The AJ1 Chicago is not just a shoe. It is a point of origin — the moment when sneakers stopped being equipment and started being culture. Everything that came after is a consequence of what happened on April 1, 1985.


Honorable Mentions: The Collaborations That Changed the Rules

The Top 10 focuses on colorways tied to real Jordan career moments. These are different — pairs that prove the Jordan line remains the most relevant silhouette in sneaker culture without Michael Jordan needing to be on the court.

Travis Scott x Air Jordan 1 “Mocha” — La Flame’s reverse Swoosh (flipped backward on one shoe) was the most audacious design decision on a Jordan 1 since Peter Moore drew the Wings logo in 1984. It started a trend that every brand is still chasing. Current resale: $1,500–$3,000+.

Off-White x Air Jordan 1 “Chicago” — Virgil Abloh deconstructed the most iconic colorway in sneaker history: exposed foam, hand-written typography on the shoe surface, a zip-lock bag for the laces, quotes about walking printed on the insole. It looked unfinished and felt more complete than anything Nike had released in years. Resale: $5,000–$10,000.

Dior x Air Jordan 1 — 8,500 pairs globally. Retail: $2,000–$2,200. Resale: $7,000–$25,000. Not a marketing play. A reclassification: sneaker culture was no longer aspiring to high fashion — high fashion was coming to it.

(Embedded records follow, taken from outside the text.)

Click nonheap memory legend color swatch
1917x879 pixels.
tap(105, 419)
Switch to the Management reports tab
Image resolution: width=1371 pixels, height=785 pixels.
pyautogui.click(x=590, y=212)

Air Jordan 11 “Bred” — Released Christmas Day 2019, the all-black-with-red-Jumpman AJ11 broke StockX single-day records. The holiday release tradition the AJ11 created came full circle in its darkest form.


How to Build Your Fit Around These Colorways

The shoes are settled. The question is what you wear with them.

AJ1 Chicago or Bred: Red, white, and black is the most versatile three-color combination in streetwear. A fitted black tee, clean white joggers, and a red accented jacket pulls the colorway into the entire outfit — not just drawing attention to the feet. Browse dunkare’s Chicago-inspired matching sets for a coordinated look built around the colorway from the ground up.

AJ11 Concord: Patent leather and white demand a cleaner approach. Go monochrome — white-on-white with a single navy or black accent. The shoe has enough visual complexity to anchor the entire fit. Don’t compete with it.

AJ3 White Cement or AJ4 Bred: These are urban classics. Grey heavyweight sweats, a white tee, a dark hoodie. Let the shoe anchor the look from the ground upward — it has been doing exactly that since 1988.


Frequently Asked Questions

What is the most iconic Jordan colorway of all time?
The Air Jordan 1 “Chicago” (1985) is considered the most iconic Jordan colorway of all time — connected to MJ’s rookie season, the NBA ban story, and 40 years of continuous cultural resonance.

Which Jordan colorways are most valuable on the resale market?
The Dior x Air Jordan 1 ($7,000–$25,000), Off-White x AJ1 Chicago ($5,000–$10,000), and Travis Scott x AJ1 Mocha ($1,500–$3,000+) are consistently the highest-resale retail pairs. Game-worn originals — AJ1 Chicago and AJ6 Infrared — trade at six figures.

Why was the Air Jordan 1 Bred banned by the NBA?
The colorway violated the NBA’s rule requiring shoes to be at least 51% white. Nike paid the $5,000 per-game fines in full and turned the ban into one of the most effective brand campaigns in marketing history.

What was Michael Jordan’s first championship shoe?
The Air Jordan 6 “Infrared” — black nubuck with neon-red accents, designed by Tinker Hatfield. Jordan wore them throughout the 1991 NBA Finals when the Bulls defeated the Lakers 4-1 for their first title.

Which Air Jordan 11 colorway is most iconic?
The Concord is the definitive AJ11 colorway — for its design innovation (first patent leather basketball shoe), MJ’s unauthorized 1995 debut, and sustained cultural impact across three decades of holiday retros. The Space Jam is a close second for its cinematic permanence.

Are Jordan retros worth buying as investments?
Some are. Collaborative pairs (Off-White, Travis Scott, Dior) have shown consistent appreciation. Core colorway retros (Chicago, Bred, Concord) hold value but fluctuate on supply and condition. Always verify current pricing on StockX or GOAT before purchasing for investment purposes.